- [PROBLEM STATEMENT] Reproduce the data below with "heading" swapped for "title" and everything else unchanged. Leave the pictures out of your answer.

- [Dataset excerpt]
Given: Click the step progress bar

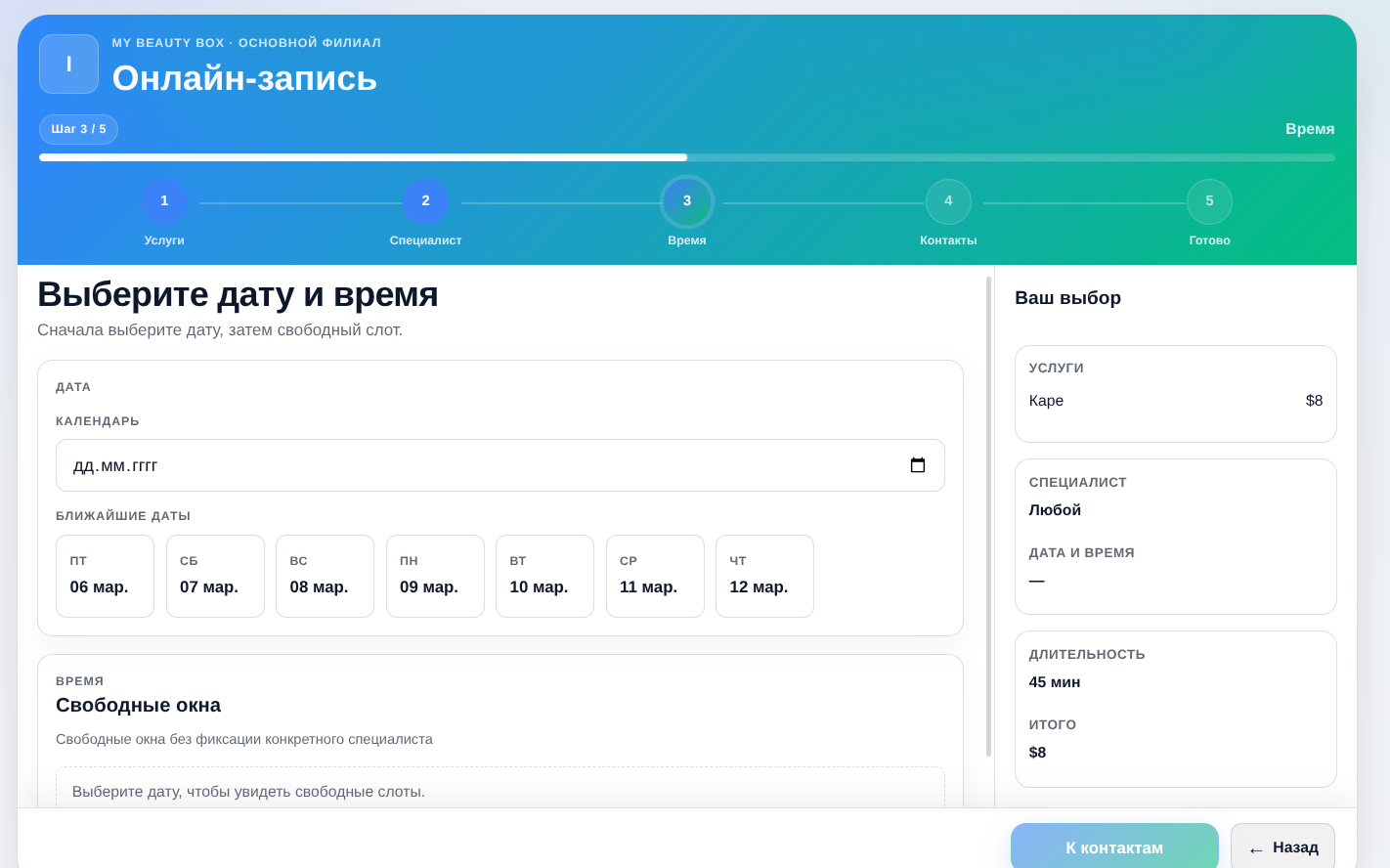Looking at the screenshot, I should click(686, 157).
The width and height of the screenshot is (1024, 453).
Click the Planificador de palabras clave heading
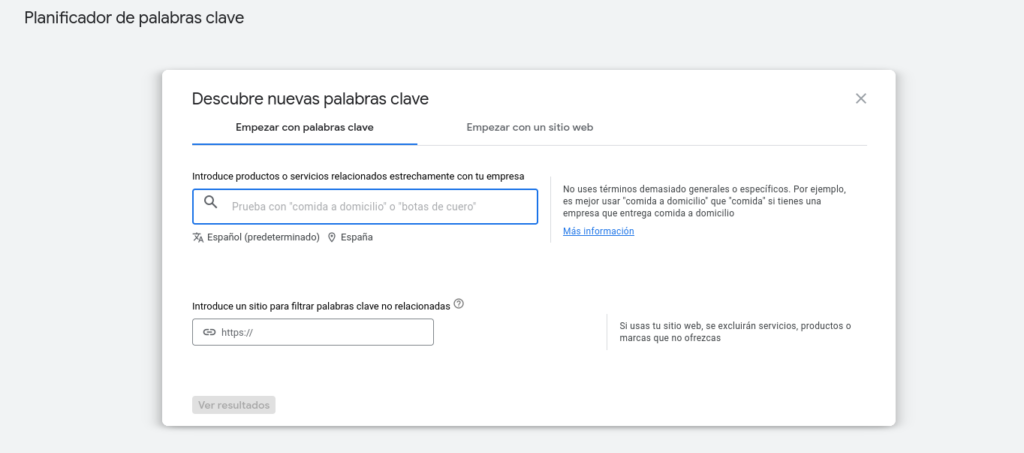[x=133, y=18]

- [REPLY]
Given: Click the step progress bar

Looking at the screenshot, I should click(686, 157).
The width and height of the screenshot is (1024, 453).
Click the Planificador de palabras clave title
[x=133, y=18]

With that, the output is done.